Pulmonary Hypertension and Thromboembolic disease

Steps in diagnosing Pulmonary Hypertension

1. Evaluate imaging studies for signs suggestive of pulmonary hypertension (PH).
   Do not disregard incidental imaging findings that may indicate the presence of PH.
2. Subsequently, assess for imaging features that may help determine the underlying etiology of PH. These may include cardiovascular abnormalities, pulmonary parenchymal disease, or evidence of chronic thromboembolic pulmonary hypertension (CTEPH), and can guide the selection of further diagnostic imaging modalities.

Imaging features of PH

The following imaging findings on CT indicate a high resistance and high pressure in the pulmonary vascular bed, suggestive of PH:

1. Main pulmonary artery (PA) enlargement
   PA diameter >30 mm
   PA/Ao ratio >1.
   Segmental artery-to-bronchus ratio >1 suggests PH, especially in upper lobes.
2. Right ventricular dilatation
   RV/LV ratio >1 on axial images.
3. Flattened or bowed interventricular septum
   Abnormal projection (ie. flattening) of the interventricular septum with an angle ≥140° on a short axis view is a sign of RV pressure overload.
4. Hypertrophy of RV wall
   Right ventricle outflow tract wall thickness ≥ 6 mm.
   
   

Additional findings include:

• Right atrial dilation, commonly observed in the setting of chronically elevated right atrial pressure.
• Contrast reflux into the inferior vena cava or hepatic veins, indicative of elevated right-sided cardiac pressures.

Possible causes of PH

When there is a  suspicion of PH, the next step is to look for features that help identify the cause and guide further imaging.
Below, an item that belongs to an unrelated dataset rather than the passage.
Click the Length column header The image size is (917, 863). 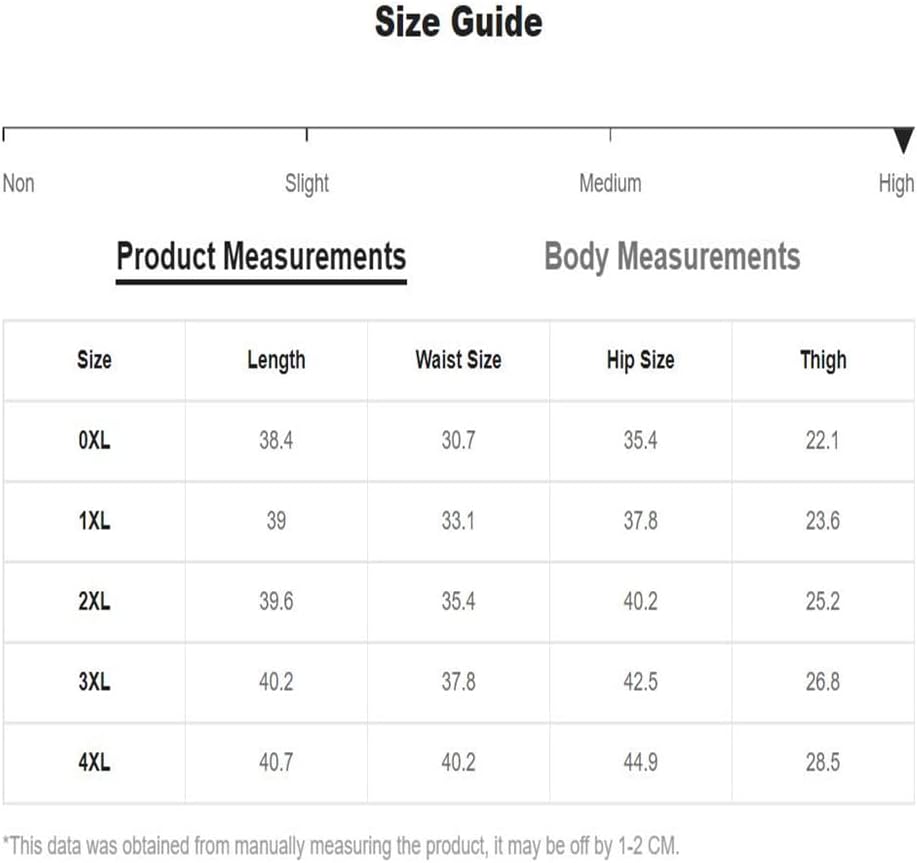276,361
Radiologic approach to PH etiology:

1. Cardiac causes?
   Check for congenital defects (e.g., ASD, partial anomalous pulmonary venous return (PAPVR), valvular disease, or pericardial thickening or calcification).
   
2. Severe lung disease?
   Look for fibrosis or emphysema.
3. Chronic thromboembolic disease?
   Look for filling defects, vessel caliber changes, or mosaic attenuation.
   PH results from unresolved blood clots that scar and block pulmonary arteries. Identification is important, because chronic emboli can be treated surgically (PEA) or with balloon angioplasty (BPA), making it potentially curable.
4. Subtle signs of pulmonary arterial hypertension (PAH) or pulmonary venoocclusive disease (PVOD)?
   Look for centrilobular ground-glass opacities, smooth septal thickening, or a dilated main pulmonary artery.

Cardiac remodelling in PH

1. Initial Compensation – Right Ventricular (RV) Adaptation

• Increased pressure in the pulmonary arteries will raise the RV afterload.
• RV hypertrophy: The right ventricle adapts by increasing muscle mass (concentric hypertrophy) to generate higher pressure.
• Preserved function: Initially, this adaptation helps maintain cardiac output.
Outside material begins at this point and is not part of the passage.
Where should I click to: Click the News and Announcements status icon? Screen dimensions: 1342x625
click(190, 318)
2. Progressive Strain – Maladaptation

• RV dilation: Over time, the RV begins to dilate as it struggles to overcome resistance.
• Decreased contractility: The hypertrophied RV eventually weakens, leading to reduced stroke volume.
• Tricuspid regurgitation: RV dilation can cause valve annulus enlargement, worsening volume overload.

3. Right Heart Failure

• RV failure: The ventricle can no longer pump effectively.
• Systemic congestion: Leads to liver congestion, ascites, peripheral edema.
• Decreased left heart preload: As RV fails, less blood reaches the left heart, reducing systemic output.

Dilatation of RV

The images show a normal right and left ventricle compared to a dilated right ventricle.

Proposed cut-off values for right heart dilation on axial CT:

• Right atrium: ≥ 65mm (women) and   ≥ 70mm (men)
• Right ventricle: ≥ 55mm (women) and   ≥ 60mm (men)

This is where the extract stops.